Y así es como hemos dado rienda suelta a la obra de teatro que se estrena en el Congreso cada vez que hay pleno. Los líderes o portavoces de un color salen a la palestra, declaman medias verdades (o directamente embustes) mientras demonizan a los asistentes de las formaciones contrarias, y simplemente esperan a que la bancada de su propio partido les aplauda tras aproximadamente un par de minutos de actuación. Porque sí, el único papel de estos parlamentarios del mismo color que el sofista de turno es el de ejercer como palmeros a sueldo. Mientras no les toca aplaudir leen el periódico, mandan mensajes por el móvil o juegan con la tablet, hasta que de nuevo llega el momento y vuelven a batir palmas. Hemos llegado a un punto en el que, a pesar del trágico momento que algunos españolitos de a pie están pasando en sus vidas, el personaje en el estrado se permite hacer un chiste, y toda su bancada lo aplaude. Suena absurdo, pero todos los hemos visto: se cuentan chistes en el Congreso, y los celebran con palmadas. Todo un espectáculo. Para el pueblo pan y circo; pero sin pan, dicho sea de paso.

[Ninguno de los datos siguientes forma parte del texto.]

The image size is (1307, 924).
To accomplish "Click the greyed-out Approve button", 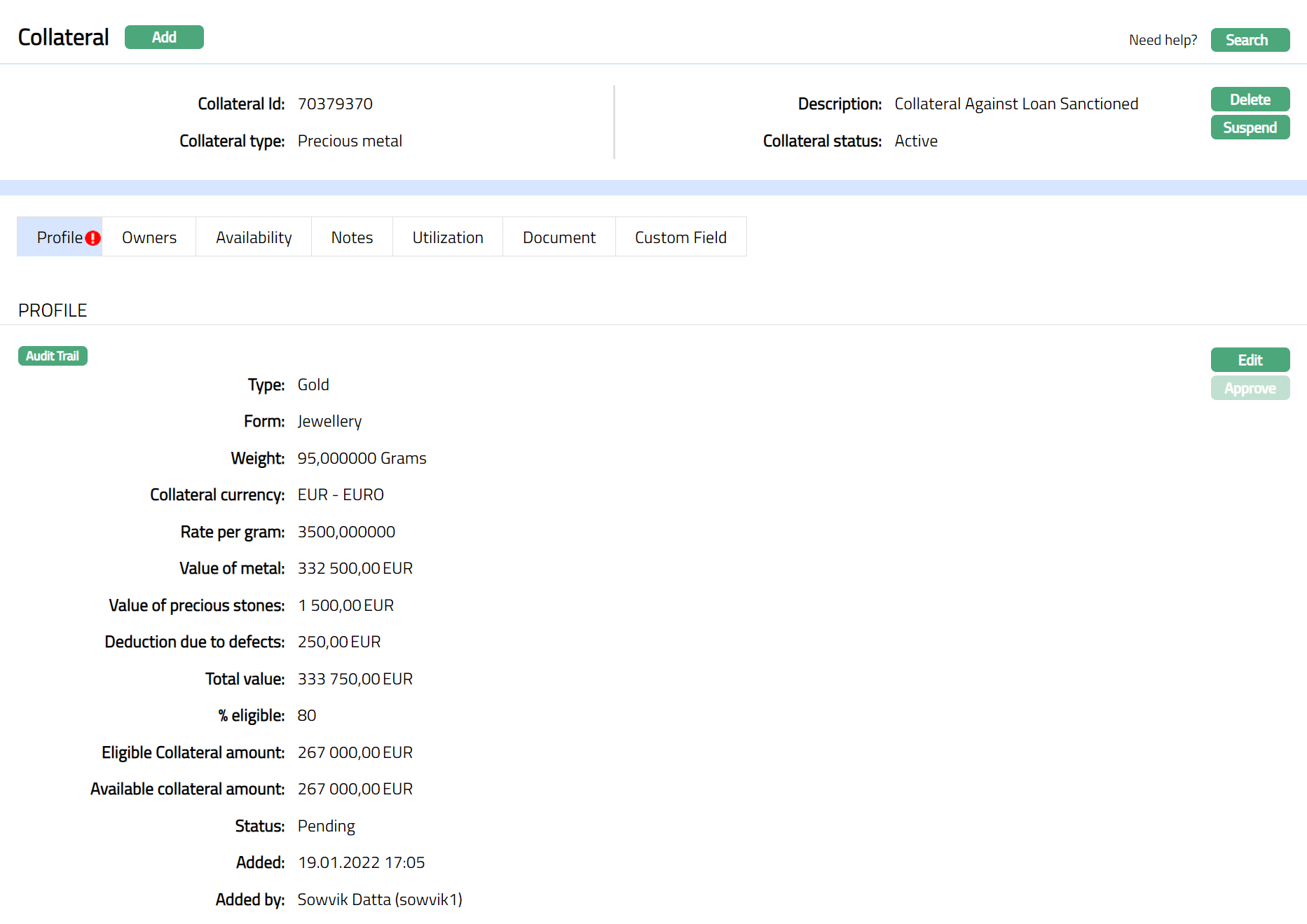I will point(1250,388).
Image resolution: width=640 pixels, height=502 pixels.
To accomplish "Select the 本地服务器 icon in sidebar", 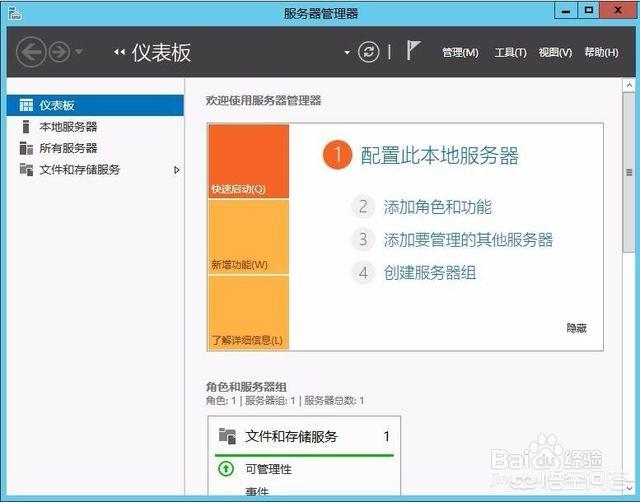I will pyautogui.click(x=26, y=127).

Se me ha ocurrido una idea revolucionaria para conseguir que la clase política deje de tomarse a cachondeo el destino de todas las personas a las que supuestamente representan, una idea tan sumamente ridícula que incluso podría funcionar: prohibir los aplausos en el Congreso. Es decir, ¿se atrevería un orador a contar un chiste en un pleno a sabiendas de que nadie va a celebrar su ocurrencia? ¿No podría ser que, de esa manera, se diera cuenta por él mismo de que proclamar una gracieta en una reunión en la que se deciden los designios de millones de compatriotas constituye una falta de respeto hacia todos ellos? Llamadme ingenuo, y yo soy el primero en hacerlo porque soy consciente de que no funcionaría. Sin embargo, cabe una ínfima posibilidad de que aunque sea uno solo de estos políticos, independientemente de su color, al estar escuchándose en voz alta sin que nadie le ovacione cada dos por tres, llegue a avergonzarse de estar encadenando una sarta de falsedades sin que nadie le apoye aclamándole.

Es una reflexión un tanto idiota, pero yo me conformaría (al menos de momento, y solo de momento) con que ni una sola persona más de ese circo que es el Parlamento actual le pudiese reír ni un solo chiste al predicador del estrado, porque, por muy agudo que sea el chascarrillo, no tiene ninguna gracia.